Having read the Executive Summary Report on the Investigation into Allegations of Mismanagement at the Market Theatre Foundation after it was posted on Facebook by Carl Johnson on Sunday 10 Feb 2019 (thanks Carl, and to whoever leaked it to you 😊), I’d like to offer a perspective.

It is the summary, rather than the full report, so it reads like a shopping list of allegations with cursory evidence in support of some of the allegations, followed by findings and recommendations by the company who conducted the investigation, and whom we now know to be Morar Incorporated (Chartered Accountants, and Registered Auditors).

Being a report by accountants, the summary (and it needs to be emphasised that it is the summary) is largely technical, with findings that point to breaches of policies, regulations and laws – or not – rather than provide a holistic context in which to understand and interpret the allegations and findings.  However, a closer reading of the whole summary (as opposed to bits of it as was clearly the case in the compilation of a recent front page story in the Star), tells a broader story that paints a picture of the core conflict at the Market Theatre and which forms the background and context for the allegations, counter-allegations and the findings.

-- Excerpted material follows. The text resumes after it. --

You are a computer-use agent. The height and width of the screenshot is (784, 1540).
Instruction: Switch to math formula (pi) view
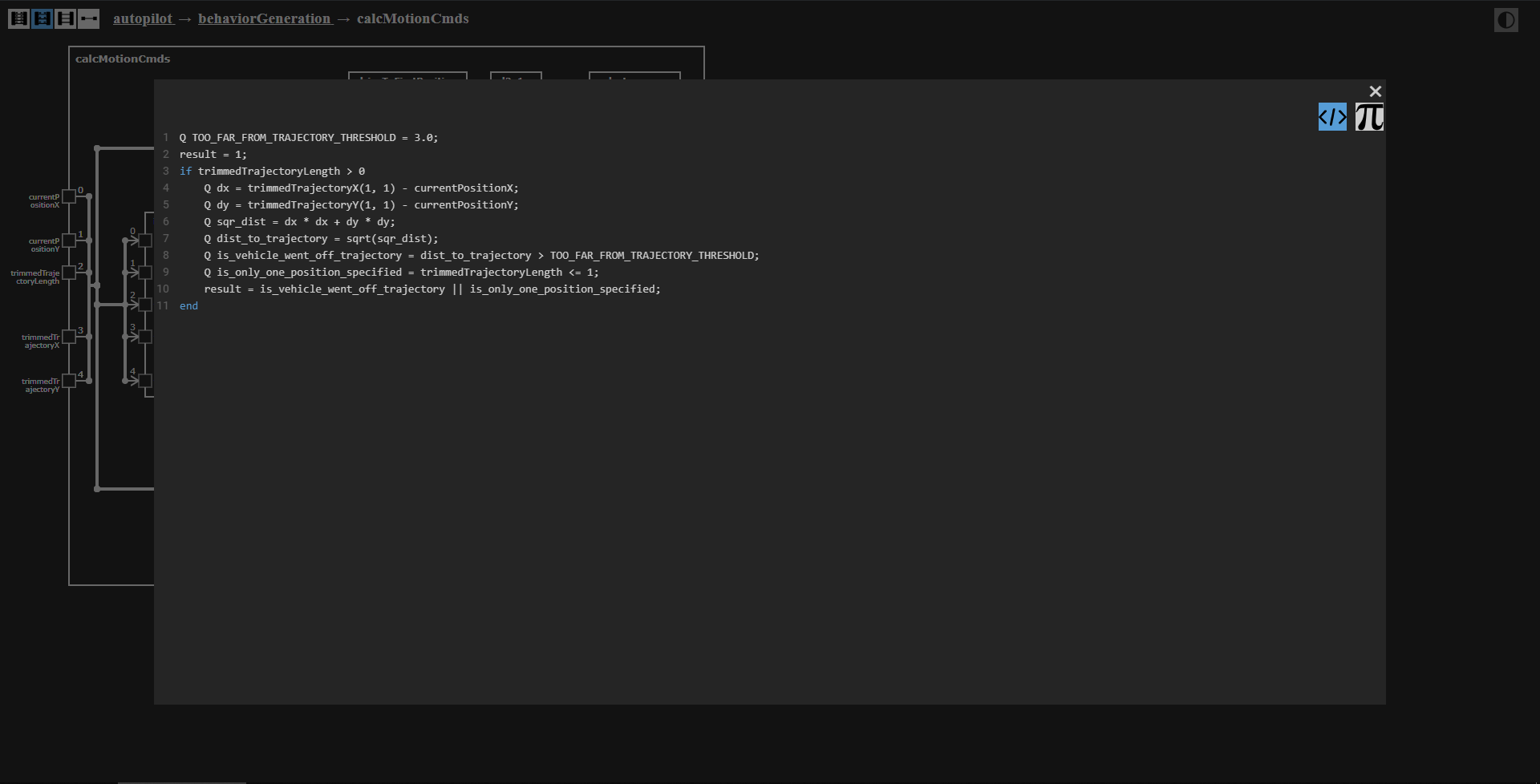(x=1369, y=117)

The core conflict revolved around the Council of the Market Theatre on the one hand and its (former) chairperson in particular, and on the other hand, the CEO and the CFO.  There are multiple findings against all three individuals, as well as against the Council (at least those who comprised the Council in 2017/18), with recommendations for disciplinary action against all three individuals as well as against former and current Council members implicated in the findings.

Three of the Council members re-appointed in April 2018 have resigned, and the Chairperson of the Council has been removed by the DAC/Minister.  (In terms of the Cultural Institutions Act, the Minister appoints the Councils of publicly-funded bodies, and thus has the legal mandate to remove the Council and/or individual members).  The expectation among some would now be that the – mostly reconstituted – Council, charged with the governance of the Market Theatre Foundation, will take disciplinary action against the CEO and CFO as recommended in the forensic report. 

But first, beyond the accountant list of technical breaches, what story does the Report tell?

Allegation One in the Report lists the negative media publicity resulting from City Press articles which cited allegations of fraud, corruption and maladministration at the Market.  The finding in the report is that the CEO leaked confidential information to the City Press, which led to an article on 22 April 2018 which “constituted extremely negative media publicity for the MTF (Market Theatre Foundation)”.  Subsequently, the Chairperson of the Council leaked confidential information to the City Press.  The Report states that in doing so “the Chairman and CEO have breached the Conflict of Interest Policy of the MTF” and accordingly, recommends that disciplinary action be taken against the CEO and the Chairman.

Some thirty allegations later in the Report is Allegation Thirty-One: “the alleged threats of constructive dismissal by the Chairman of the Council at a meeting held by him on 17 April with the staff of the public entity; and which threats formed the basis of the CEO and CFO to seek legal intervention.”

From further clauses, it would appear that the Chairperson addressed the staff (a finding is that this was in contravention of the Market Theatre Foundation’s Code of Conduct and Ethics for Members of Council), that his demeanour in this meeting “was distressingly aggressive and confrontational” and that “various statements made by the Chairman in this forum were construed to not only be directed at the CEO and CFO but were felt to be threatening the security of the CEO and CFO.” 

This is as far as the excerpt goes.